Pour une économie immobilière «digne»
Du 5 au 8 octobre derniers, Luxexpo The Box accueillait la Semaine nationale du Logement. Les figures majeures de la politique luxembourgeoise y ont défilé, parmi lesquelles Lydie Polfer, bourgmestre de la Ville de Luxembourg, ou encore Henri Kox, alors ministre du Logement. Ce dernier a déclaré lors de son discours: «On a changé de cap. Je veux que tout un chacun puisse vivre dans un logement digne. Voilà l’objectif supérieur de la politique du logement mise en œuvre ces cinq dernières années». Cependant, ces belles paroles reflétaient-elles la réalité ou constituaient-elles une tentative de séduction à quelques jours des élections législatives? Certes, l’un n’empêche pas l’autre, mais les nouvelles études de l’Observatoire de l’habitat publiées lors de l’événement révèlent que les efforts déployés pour soutenir le secteur immobilier demeurent insuffisants.

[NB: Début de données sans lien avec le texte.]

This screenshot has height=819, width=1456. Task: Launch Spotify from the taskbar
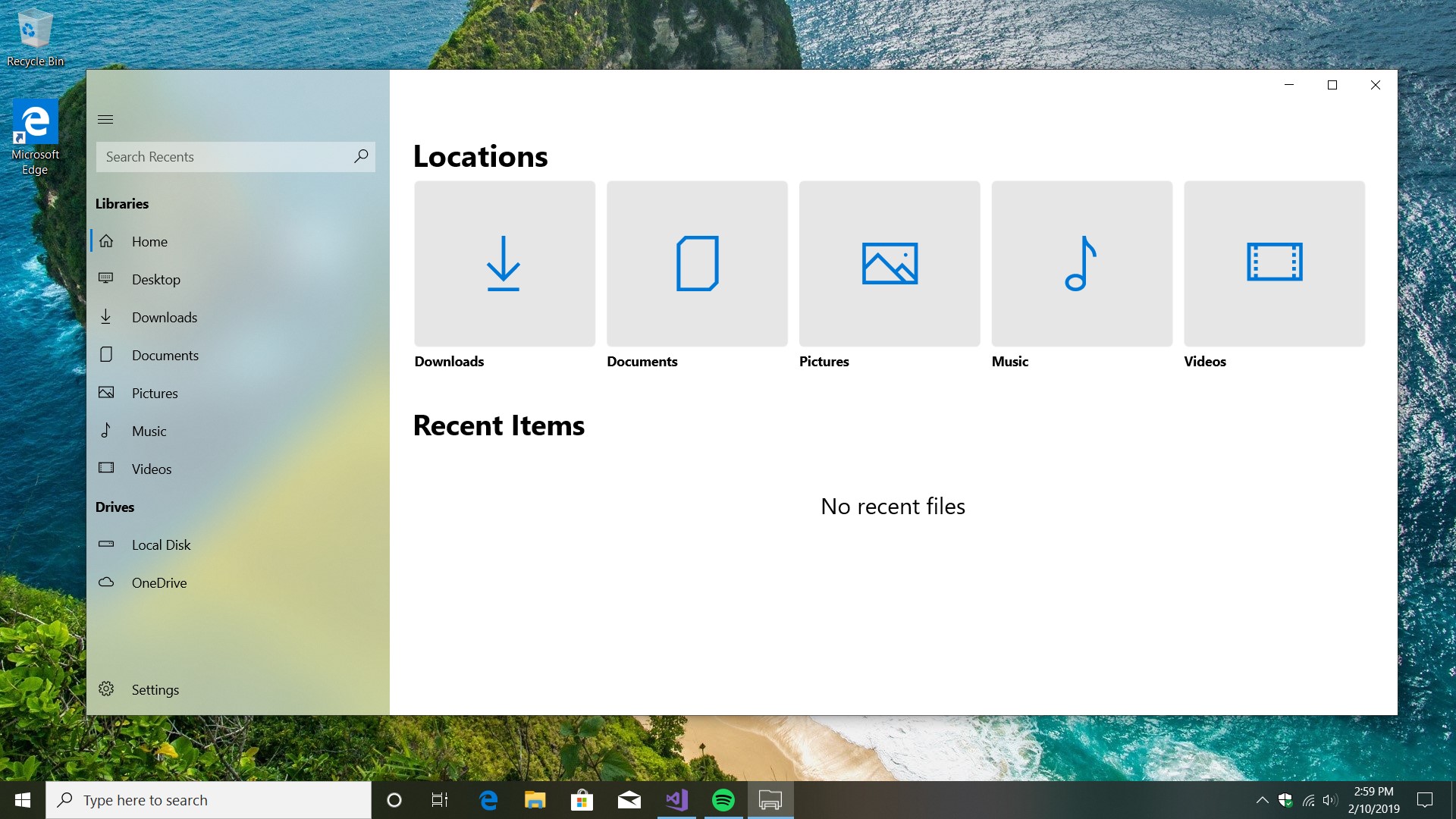723,800
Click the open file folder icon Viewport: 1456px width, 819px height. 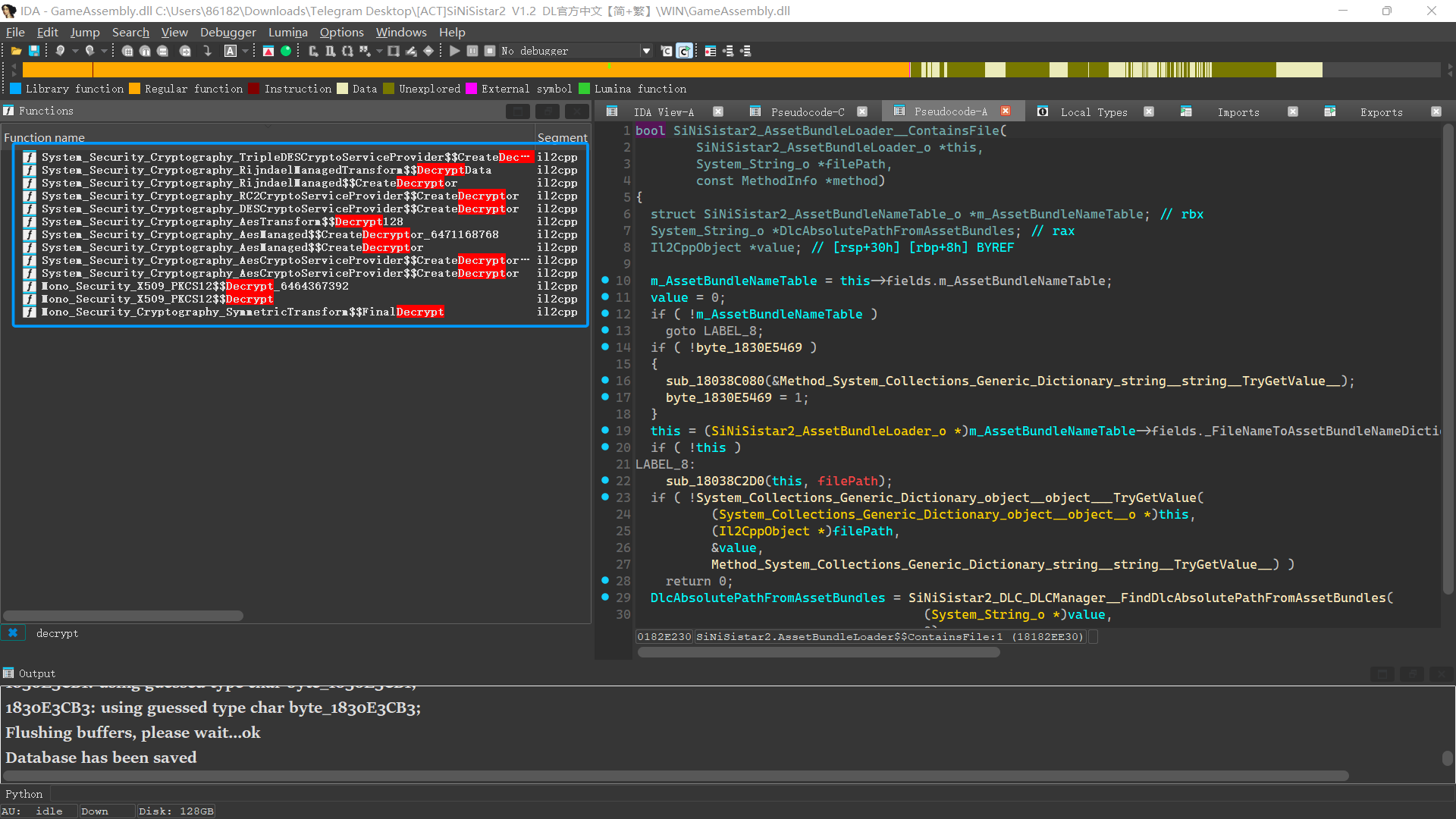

Bon nombre de citoyens luxembourgeois se voient contraints de passer les frontières pour disposer d’un «logement digne» quand d’autres, largement bienvenus dans un contexte de pénurie de main-d’œuvre, se trouvent dans l’incapacité de les traverser dans le sens inverse par manque de moyens. En 2016, le gouvernement a bien mis en place une subvention de loyer à destination des locataires les plus modestes et dont les dépenses liées au logement excédaient 25% des revenus nets. Néanmoins, le ministère du Logement lui-même a estimé qu’en 2023, seuls 24% des ménages éligibles réclamaient cette aide. S’ajoutent à cela les résultats présentés dans le rapport d’analyse de l’enquête «Logement abordable» menée par l’Observatoire de l’habitat de février à août 2023: selon ceux-ci, 47% des ménages potentiellement éligibles mais non-bénéficiaires ne sont pas au fait de ces aides étatiques et 45% pensent ne pas pouvoir en profiter. Mettre en place ce type de subventions peut constituer une porte d’entrée vers un meilleur avenir, mais sans une bonne communication elle restera close.
Et le marché de la vente immobilière n’est pas épargné par les difficultés, bien au contraire. Dans l’édition de septembre de la revue «Le Logement en chiffres», publiée conjointement par le Statec et l’Observatoire de l’habitat, les comparaisons entre les 2e trimestres de 2022 et 2023 sont particulièrement alarmantes. En un an, le nombre de transactions pour des appartements a chuté drastiquement avec une diminution atteignant quasiment les 35% pour les anciens biens et dépassant les 63% pour les nouvelles constructions. Si ce dernier chiffre peut être revu à la baisse en raison de certains appartements neufs ayant été commercialisés dans des contrats de vente classiques plutôt que VEFA après l’achèvement de l’immeuble, il atteste d’une crise majeure à laquelle le nouveau gouvernement devra impérativement s’attaquer.
D’autant plus qu’il s’agit d’une crise à l’effet papillon car, quand les ventes sont à l’arrêt ou presque, le secteur de la construction dans son ensemble l’est aussi. La Chambre des Métiers a déclaré dans un communiqué publié le 10 octobre que «s’il est évident que la crise [du logement] a un impact direct sur le secteur de la construction au sens large (…), elle a également un effet indirect sur d’autres secteurs, comme le commerce de détail et l’horeca. (…) la Chambre des Métiers a évalué l’impact défavorable direct sur les finances publiques à près de 300 millions d’euros. (…) D’après ces estimations, 4.600 emplois dans le secteur de la construction seraient menacés».
L’heure n’est donc plus aux estimations et aux calculs, qui ont déjà permis de dresser un état des lieux catastrophique. L’alarme de la crise résonne plus que jamais comme un appel à une offensive ambitieuse de la part de la nouvelle coalition pour stimuler l’offre de logements, lutter contre l’inflation et aider les habitants.